Aí está o problema: não durou muito tempo. Houve uma mudança de governo e, seis anos depois, todo aquele dinheiro adicional desapareceu. O que aprendemos? Aprendemos que aumentos pontuais não são suficientes. Precisávamos de um movimento sustentável, não suscetível a flutuações no humor de um político ou a suspeitas de crise econômica. E isso precisava acontecer no mundo todo. Caso contrário, cada governo individual teria esse mecanismo interno de desculpa de que não poderiam carregar o peso da ação global sozinhos.
E foi nisso que embarcamos. Quando embarcamos nesse desafio, perguntamos a nós mesmos: "Como podemos conseguir pressão suficiente e um exército grande para vencer essas lutas no longo prazo?" Só conseguimos pensar numa forma. Precisávamos transformar a animação de curto prazo das pessoas envolvidas com a campanha "Make Poverty History" em dedicação de longo prazo. Precisava fazer parte da identidade delas. Em 2012, fundamos uma organização cujo objetivo é exatamente esse. E só poderia ter um nome: Cidadão Global.

Listagem extraída
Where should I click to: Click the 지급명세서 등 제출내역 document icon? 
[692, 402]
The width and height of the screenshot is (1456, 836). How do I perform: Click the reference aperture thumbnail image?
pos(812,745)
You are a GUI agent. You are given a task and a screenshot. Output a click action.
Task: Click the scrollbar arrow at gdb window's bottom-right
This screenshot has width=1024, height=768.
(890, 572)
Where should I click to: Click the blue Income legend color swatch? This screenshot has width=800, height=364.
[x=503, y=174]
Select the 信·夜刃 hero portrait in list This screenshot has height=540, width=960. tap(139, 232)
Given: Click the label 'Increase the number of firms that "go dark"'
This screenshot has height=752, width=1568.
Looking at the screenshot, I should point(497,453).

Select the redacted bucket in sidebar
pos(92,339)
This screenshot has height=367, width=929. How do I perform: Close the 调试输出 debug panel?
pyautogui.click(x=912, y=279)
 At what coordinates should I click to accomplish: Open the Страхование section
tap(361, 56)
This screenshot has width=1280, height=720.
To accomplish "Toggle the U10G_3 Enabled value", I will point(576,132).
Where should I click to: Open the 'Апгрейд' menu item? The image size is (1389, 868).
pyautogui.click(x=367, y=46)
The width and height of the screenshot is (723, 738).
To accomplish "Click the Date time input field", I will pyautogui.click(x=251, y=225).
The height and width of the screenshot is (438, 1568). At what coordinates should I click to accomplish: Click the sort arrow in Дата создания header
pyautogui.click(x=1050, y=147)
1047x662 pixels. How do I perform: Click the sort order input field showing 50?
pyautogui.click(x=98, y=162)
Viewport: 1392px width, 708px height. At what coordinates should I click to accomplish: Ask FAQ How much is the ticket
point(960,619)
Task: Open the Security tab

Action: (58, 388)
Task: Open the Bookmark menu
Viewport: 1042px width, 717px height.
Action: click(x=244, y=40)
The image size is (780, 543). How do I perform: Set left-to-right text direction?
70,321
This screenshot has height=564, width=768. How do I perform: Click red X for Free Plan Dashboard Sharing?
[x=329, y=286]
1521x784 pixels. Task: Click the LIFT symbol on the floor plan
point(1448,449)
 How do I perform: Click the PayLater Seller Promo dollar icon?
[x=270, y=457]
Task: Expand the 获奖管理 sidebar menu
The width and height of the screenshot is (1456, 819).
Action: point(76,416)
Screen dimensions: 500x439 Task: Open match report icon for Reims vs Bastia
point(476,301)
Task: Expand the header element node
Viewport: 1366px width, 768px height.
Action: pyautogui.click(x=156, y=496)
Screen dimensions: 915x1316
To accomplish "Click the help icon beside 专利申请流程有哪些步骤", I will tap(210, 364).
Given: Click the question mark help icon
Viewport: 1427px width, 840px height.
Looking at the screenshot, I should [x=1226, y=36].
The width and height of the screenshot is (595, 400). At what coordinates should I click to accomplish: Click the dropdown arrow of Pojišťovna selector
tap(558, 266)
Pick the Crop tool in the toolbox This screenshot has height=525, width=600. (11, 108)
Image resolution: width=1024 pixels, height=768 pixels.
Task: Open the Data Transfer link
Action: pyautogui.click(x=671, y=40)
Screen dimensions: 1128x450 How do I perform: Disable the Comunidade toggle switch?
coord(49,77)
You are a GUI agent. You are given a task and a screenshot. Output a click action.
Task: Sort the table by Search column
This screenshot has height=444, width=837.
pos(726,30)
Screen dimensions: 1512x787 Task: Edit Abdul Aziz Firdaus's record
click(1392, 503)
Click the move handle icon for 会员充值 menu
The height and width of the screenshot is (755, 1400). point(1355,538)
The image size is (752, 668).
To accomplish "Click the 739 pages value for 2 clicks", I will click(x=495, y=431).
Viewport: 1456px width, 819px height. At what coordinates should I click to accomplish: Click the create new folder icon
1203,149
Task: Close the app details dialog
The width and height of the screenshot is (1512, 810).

O que se pede
• 1. Pode reescrever o trecho do texto entre "E foi nisso" e "nome: Cidadão Global.", inclusive, trocando "exército" por "contingente"?
• 2. Quais verbos conjugados na primeira pessoa do plural aparecem no parágrafo do trecho do texto que começa com "E foi nisso que embarcamos"? Liste cada um apenas uma vez.

Respostas dos exercícios
• 1.
E foi nisso que embarcamos. Quando embarcamos nesse desafio, perguntamos a nós mesmos: "Como podemos conseguir pressão suficiente e um contingente grande para vencer essas lutas no longo prazo?" Só conseguimos pensar numa forma. Precisávamos transformar a animação de curto prazo das pessoas envolvidas com a campanha "Make Poverty History" em dedicação de longo prazo. Precisava fazer parte da identidade delas. Em 2012, fundamos uma organização cujo objetivo é exatamente esse. E só poderia ter um nome: Cidadão Global.

• 2.
embarcamos
perguntamos
podemos
conseguimos
precisávamos
fundamos